**Task requirements:** Copy verbatim the part of the entries below that starts with the line containing "The width and height of the screenshot is (1080, 1920)." and ends with the line containing "center [282, 1164].", including both of those lines.

Entries from a dataset
──────────────────────────────

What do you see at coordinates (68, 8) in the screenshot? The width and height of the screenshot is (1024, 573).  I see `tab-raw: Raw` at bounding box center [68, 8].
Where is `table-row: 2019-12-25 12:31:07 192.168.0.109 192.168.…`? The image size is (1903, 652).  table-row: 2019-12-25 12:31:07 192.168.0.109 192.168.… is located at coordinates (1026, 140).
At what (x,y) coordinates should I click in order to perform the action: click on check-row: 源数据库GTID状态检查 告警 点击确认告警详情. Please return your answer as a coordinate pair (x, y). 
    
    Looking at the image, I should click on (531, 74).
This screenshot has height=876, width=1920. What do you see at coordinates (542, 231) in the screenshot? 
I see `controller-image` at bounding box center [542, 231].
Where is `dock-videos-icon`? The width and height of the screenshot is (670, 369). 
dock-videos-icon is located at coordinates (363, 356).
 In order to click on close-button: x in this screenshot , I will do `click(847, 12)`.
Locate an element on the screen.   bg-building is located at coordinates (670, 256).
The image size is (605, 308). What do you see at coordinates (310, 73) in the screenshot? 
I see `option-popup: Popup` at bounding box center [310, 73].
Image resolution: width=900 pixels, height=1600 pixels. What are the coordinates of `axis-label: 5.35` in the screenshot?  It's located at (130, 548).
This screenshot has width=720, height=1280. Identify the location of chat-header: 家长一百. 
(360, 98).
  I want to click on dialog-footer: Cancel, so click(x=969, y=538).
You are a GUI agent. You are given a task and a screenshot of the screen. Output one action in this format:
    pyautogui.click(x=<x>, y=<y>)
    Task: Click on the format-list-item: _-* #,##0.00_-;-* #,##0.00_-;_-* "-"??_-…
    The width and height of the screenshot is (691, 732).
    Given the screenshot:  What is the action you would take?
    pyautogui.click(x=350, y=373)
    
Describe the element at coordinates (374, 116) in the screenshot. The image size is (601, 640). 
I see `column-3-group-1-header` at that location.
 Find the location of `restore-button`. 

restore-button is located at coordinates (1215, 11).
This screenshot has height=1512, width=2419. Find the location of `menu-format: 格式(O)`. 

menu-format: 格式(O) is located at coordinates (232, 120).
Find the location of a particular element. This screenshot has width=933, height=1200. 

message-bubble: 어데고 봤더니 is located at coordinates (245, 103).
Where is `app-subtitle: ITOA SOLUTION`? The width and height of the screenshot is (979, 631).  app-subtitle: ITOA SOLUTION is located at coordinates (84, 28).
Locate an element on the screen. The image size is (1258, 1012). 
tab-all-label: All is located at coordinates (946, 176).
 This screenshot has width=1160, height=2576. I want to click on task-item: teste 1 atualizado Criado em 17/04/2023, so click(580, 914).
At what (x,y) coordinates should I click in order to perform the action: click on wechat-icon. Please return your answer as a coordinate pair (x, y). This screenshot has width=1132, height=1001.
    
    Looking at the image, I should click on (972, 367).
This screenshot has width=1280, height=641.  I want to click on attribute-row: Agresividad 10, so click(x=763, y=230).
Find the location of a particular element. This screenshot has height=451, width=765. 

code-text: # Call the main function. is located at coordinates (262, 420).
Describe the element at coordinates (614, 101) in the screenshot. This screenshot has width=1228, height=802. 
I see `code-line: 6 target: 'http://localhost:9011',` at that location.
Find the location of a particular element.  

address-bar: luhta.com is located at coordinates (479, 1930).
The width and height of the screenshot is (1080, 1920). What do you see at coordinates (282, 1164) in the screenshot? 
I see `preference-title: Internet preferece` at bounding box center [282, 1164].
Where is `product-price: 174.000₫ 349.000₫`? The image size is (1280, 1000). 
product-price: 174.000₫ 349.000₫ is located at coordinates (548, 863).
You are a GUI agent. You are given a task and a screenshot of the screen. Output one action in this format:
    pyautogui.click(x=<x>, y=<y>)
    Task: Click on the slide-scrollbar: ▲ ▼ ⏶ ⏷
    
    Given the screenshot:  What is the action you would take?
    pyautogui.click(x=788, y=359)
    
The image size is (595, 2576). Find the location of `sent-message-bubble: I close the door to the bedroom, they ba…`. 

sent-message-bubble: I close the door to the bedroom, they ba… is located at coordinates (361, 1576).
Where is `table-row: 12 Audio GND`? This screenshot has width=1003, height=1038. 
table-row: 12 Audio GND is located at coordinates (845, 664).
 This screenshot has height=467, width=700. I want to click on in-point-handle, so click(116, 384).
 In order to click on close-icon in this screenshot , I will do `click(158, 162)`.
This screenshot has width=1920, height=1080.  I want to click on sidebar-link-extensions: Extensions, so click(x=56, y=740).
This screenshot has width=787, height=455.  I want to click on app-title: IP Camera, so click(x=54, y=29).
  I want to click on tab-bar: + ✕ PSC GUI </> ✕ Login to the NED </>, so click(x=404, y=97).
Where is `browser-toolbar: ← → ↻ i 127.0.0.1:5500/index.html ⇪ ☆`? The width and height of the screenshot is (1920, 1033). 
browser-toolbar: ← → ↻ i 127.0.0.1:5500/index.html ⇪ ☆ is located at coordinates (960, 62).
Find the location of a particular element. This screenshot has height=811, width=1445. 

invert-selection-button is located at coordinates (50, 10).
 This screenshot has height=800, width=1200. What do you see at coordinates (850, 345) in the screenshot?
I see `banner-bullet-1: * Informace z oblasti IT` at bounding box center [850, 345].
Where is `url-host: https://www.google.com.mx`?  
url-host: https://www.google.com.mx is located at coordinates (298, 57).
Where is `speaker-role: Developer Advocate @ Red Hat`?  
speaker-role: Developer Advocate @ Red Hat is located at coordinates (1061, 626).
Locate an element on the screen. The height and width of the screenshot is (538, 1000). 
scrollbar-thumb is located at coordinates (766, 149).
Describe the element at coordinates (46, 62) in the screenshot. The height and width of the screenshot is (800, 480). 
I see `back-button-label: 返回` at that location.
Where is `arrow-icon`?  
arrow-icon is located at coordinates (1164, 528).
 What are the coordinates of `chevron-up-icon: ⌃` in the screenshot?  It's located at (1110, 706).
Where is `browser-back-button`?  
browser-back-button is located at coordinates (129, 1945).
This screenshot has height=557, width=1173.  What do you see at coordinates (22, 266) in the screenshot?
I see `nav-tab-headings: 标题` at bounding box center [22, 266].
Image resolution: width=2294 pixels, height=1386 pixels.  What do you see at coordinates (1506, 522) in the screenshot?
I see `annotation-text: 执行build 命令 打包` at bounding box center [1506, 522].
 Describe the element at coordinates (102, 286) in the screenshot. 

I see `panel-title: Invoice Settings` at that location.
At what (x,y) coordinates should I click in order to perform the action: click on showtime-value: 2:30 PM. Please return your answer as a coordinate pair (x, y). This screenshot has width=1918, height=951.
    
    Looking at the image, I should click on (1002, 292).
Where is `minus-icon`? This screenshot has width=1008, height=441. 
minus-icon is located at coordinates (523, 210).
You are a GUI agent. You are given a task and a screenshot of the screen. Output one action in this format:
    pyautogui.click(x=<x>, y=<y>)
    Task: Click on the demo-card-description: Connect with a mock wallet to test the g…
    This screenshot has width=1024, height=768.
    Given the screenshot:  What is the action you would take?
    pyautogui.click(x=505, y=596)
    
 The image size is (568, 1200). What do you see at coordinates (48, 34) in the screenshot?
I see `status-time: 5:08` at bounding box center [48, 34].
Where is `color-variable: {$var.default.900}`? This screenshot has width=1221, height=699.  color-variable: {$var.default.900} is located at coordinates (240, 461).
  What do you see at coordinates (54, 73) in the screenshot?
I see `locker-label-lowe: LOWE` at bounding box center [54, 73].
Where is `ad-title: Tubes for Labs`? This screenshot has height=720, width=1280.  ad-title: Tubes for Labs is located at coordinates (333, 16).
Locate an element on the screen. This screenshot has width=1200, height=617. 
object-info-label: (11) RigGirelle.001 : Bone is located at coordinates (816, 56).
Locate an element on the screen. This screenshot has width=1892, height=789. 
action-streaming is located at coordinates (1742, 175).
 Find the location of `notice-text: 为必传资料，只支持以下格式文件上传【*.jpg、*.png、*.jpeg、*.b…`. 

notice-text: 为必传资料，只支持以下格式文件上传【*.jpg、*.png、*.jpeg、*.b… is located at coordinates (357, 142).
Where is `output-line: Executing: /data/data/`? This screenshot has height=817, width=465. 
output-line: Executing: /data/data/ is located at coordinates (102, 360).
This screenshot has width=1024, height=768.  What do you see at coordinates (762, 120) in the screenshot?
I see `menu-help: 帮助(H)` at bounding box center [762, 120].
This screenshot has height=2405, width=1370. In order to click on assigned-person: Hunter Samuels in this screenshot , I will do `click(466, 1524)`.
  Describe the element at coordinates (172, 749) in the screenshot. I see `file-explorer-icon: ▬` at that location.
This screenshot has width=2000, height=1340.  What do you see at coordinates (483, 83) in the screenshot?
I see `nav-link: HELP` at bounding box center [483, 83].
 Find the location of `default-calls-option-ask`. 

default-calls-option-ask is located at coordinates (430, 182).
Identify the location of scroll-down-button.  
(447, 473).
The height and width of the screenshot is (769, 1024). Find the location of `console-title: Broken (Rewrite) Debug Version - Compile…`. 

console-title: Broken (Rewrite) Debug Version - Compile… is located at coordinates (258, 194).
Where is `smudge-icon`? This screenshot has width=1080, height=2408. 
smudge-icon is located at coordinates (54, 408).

──────────────────────────────

**Task solution:**
The width and height of the screenshot is (1080, 1920). What do you see at coordinates (282, 1164) in the screenshot? 
I see `preference-title: Internet preferece` at bounding box center [282, 1164].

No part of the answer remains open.